PAGE EXCERPT:
The protein GP130 was found to be hypoglycosylated in patient fibroblasts from two ALG11-CDG patients; abnormally truncated GP130 isoforms was also reported7,9.
The prognosis of ALG11-CDG may vary depending on severity of an individual’s symptoms. The broad clinical spectrum may result in premature death in some patients. The oldest patient reported is 14 years old, with all other patients ranging from 2 months to 8 years1,6,7.
Management of symptoms may include combinations of physical therapy, occupational therapy, speech or vision therapy and palliative measures.
There are currently no treatment options available for ALG11-CDG. Treatment is focused on management of symptoms and prevention of complications.
Several ALG11 research models have been generated including yeast, fly, and mouse models.
Yeast (S. cerevisiae)
Alg11 null mutants have been generated. Mutants are sensitive to elevated temperatures and to cell-wall affecting drugs such as caffeine and Calcofluor White. Mutants also have slowed growth. (YeastGenome).
Fly (D. melanogaster)
Drosophila gene Alg11 (ALG11, CG11306, FBgn0037108) is orthologous to ALG11. It is predicted to have mannosyltransferase activity and be involved in protein glycosylation. It is expressed in the adult drosophila head and is a potential model for human disease ALG11-CDG (FlyBase).
Mouse (M. musculus)
Several mouse models have been generated including a complete knockout mouse and conditional knockout embryonic stem cell lines.
Homozygous Alg11-/- and heterozygous Alg11-/- knockout mice
Alg11tm1.1(KOMP)Vlcg homozygous and heterozygous mutant mice have been generated with an exon deletion. Homozygous mice live from E9.5 to early adult and phenotypically present with embryonic lethality prior to organogenesis or preweaning lethality and complete penetrance. Heterozygous mutants live to early adulthood and phenotypically show a decreased grip strength (IMPC).
Human Cell lines
Patient Derived Fibroblasts
ALG11-CDG patient fibroblasts were used to investigate pathogenicity of ALG11 mutation variants1,6,7. Additionally, abnormally truncated isoforms of the protein GP130 were identified in patient samples that were unaffected in control fibroblasts samples. This suggests that GP130 may be used as a biomarker for diagnosis of ALG11-CDG7.

[Dataset entries]

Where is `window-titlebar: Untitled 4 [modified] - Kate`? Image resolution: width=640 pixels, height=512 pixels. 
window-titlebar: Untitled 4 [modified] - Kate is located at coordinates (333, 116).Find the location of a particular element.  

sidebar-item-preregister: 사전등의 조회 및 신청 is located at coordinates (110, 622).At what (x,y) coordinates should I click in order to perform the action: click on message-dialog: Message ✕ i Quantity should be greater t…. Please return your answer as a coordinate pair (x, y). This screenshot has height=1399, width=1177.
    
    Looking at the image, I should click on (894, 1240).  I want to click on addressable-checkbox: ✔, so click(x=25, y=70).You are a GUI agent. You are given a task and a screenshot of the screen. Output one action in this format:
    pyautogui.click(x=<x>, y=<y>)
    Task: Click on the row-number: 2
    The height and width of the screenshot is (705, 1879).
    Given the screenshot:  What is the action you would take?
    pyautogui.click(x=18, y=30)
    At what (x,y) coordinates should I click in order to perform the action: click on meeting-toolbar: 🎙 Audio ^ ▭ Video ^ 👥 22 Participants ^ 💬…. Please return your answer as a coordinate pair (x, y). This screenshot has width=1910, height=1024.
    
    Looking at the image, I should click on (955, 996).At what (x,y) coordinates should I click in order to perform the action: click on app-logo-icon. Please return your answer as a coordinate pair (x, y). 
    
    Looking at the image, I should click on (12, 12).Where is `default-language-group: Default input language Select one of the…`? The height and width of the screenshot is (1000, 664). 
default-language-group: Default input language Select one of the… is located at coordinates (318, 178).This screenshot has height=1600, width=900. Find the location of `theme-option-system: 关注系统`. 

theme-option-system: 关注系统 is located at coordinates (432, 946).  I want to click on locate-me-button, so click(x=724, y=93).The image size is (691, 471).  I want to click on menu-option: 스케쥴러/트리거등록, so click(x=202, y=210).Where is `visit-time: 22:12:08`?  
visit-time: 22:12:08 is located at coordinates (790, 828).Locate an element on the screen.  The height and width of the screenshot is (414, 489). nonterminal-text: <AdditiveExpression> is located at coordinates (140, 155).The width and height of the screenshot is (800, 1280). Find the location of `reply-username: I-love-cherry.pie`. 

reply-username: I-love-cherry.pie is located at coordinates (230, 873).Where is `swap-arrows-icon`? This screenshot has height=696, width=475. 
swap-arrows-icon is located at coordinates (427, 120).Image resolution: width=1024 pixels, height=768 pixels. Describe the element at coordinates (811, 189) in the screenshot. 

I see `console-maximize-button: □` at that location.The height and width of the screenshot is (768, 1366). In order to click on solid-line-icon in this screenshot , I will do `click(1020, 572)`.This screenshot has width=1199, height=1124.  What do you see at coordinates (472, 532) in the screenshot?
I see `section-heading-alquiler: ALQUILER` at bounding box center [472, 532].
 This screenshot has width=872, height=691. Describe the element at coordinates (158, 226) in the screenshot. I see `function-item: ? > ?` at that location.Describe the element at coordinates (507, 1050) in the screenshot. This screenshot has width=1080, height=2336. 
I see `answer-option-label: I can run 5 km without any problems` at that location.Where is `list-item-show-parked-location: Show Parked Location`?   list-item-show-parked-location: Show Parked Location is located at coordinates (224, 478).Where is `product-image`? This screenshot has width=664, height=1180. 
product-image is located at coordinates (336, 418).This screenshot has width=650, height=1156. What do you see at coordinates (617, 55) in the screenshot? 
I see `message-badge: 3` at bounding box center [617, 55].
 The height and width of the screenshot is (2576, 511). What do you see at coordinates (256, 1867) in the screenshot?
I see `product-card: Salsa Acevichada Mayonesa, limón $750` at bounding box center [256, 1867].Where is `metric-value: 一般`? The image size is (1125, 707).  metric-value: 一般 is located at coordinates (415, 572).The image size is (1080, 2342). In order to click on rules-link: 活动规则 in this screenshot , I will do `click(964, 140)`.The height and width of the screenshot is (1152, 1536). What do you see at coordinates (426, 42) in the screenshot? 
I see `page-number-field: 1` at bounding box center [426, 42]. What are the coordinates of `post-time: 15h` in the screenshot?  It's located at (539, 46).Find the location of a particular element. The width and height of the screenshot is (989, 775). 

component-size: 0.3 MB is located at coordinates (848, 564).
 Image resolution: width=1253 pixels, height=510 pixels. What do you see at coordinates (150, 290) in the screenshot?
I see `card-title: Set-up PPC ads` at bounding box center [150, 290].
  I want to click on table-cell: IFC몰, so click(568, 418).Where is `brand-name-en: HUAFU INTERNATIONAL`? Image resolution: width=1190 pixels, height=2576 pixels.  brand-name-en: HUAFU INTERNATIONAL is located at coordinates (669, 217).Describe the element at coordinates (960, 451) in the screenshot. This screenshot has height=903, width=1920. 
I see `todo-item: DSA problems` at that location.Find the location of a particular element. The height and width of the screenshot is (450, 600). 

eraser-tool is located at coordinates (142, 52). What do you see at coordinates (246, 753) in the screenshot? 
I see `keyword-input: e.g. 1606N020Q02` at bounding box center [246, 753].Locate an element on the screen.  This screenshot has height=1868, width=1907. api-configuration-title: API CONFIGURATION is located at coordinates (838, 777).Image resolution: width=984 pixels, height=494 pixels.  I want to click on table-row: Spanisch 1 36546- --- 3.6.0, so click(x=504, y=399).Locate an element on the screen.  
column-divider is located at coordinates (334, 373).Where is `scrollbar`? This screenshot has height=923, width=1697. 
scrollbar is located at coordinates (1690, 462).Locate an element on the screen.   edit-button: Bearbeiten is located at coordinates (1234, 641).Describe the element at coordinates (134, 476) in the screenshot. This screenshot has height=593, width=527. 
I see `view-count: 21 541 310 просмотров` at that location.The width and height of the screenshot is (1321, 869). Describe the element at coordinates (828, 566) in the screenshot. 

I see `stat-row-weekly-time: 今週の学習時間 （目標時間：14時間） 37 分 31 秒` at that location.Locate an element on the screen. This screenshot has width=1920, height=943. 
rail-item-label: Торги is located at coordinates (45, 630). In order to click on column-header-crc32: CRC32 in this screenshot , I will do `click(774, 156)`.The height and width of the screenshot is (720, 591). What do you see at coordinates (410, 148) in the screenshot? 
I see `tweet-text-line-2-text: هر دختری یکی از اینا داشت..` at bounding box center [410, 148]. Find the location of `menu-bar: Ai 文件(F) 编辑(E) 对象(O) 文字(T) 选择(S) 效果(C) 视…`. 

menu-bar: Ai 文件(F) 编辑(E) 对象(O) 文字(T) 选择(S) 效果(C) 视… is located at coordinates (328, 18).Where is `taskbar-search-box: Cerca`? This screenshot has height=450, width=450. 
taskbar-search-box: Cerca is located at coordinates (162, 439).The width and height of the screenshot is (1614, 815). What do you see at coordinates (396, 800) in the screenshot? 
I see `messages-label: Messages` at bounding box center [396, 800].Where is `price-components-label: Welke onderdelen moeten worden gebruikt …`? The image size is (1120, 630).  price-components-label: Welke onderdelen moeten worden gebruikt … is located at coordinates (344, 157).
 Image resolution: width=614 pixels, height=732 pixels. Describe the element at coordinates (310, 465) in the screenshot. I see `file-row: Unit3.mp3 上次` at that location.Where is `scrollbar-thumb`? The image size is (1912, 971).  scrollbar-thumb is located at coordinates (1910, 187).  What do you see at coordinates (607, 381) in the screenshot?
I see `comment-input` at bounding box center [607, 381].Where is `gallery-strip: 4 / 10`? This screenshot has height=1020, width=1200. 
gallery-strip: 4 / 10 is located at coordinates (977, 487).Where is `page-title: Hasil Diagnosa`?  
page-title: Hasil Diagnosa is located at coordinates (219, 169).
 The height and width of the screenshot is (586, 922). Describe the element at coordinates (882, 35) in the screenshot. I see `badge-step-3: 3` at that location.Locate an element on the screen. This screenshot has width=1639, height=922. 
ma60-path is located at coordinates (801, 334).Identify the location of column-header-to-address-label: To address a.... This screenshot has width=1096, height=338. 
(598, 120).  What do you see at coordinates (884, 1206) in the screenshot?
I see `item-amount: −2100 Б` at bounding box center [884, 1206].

TASK 1:
According to the ALG11-CDG excerpt, what phenotype do heterozygous Alg11 knockout mice show?
TASK 2:
Print the part of the ALG11-CDG excerpt that opens with the words containing "Drosophila gene Alg11" and closes with "Mouse (M. musculus)".

YOUR SOLUTION 1:
They show decreased grip strength.

YOUR SOLUTION 2:
Drosophila gene Alg11 (ALG11, CG11306, FBgn0037108) is orthologous to ALG11. It is predicted to have mannosyltransferase activity and be involved in protein glycosylation. It is expressed in the adult drosophila head and is a potential model for human disease ALG11-CDG (FlyBase).
Mouse (M. musculus)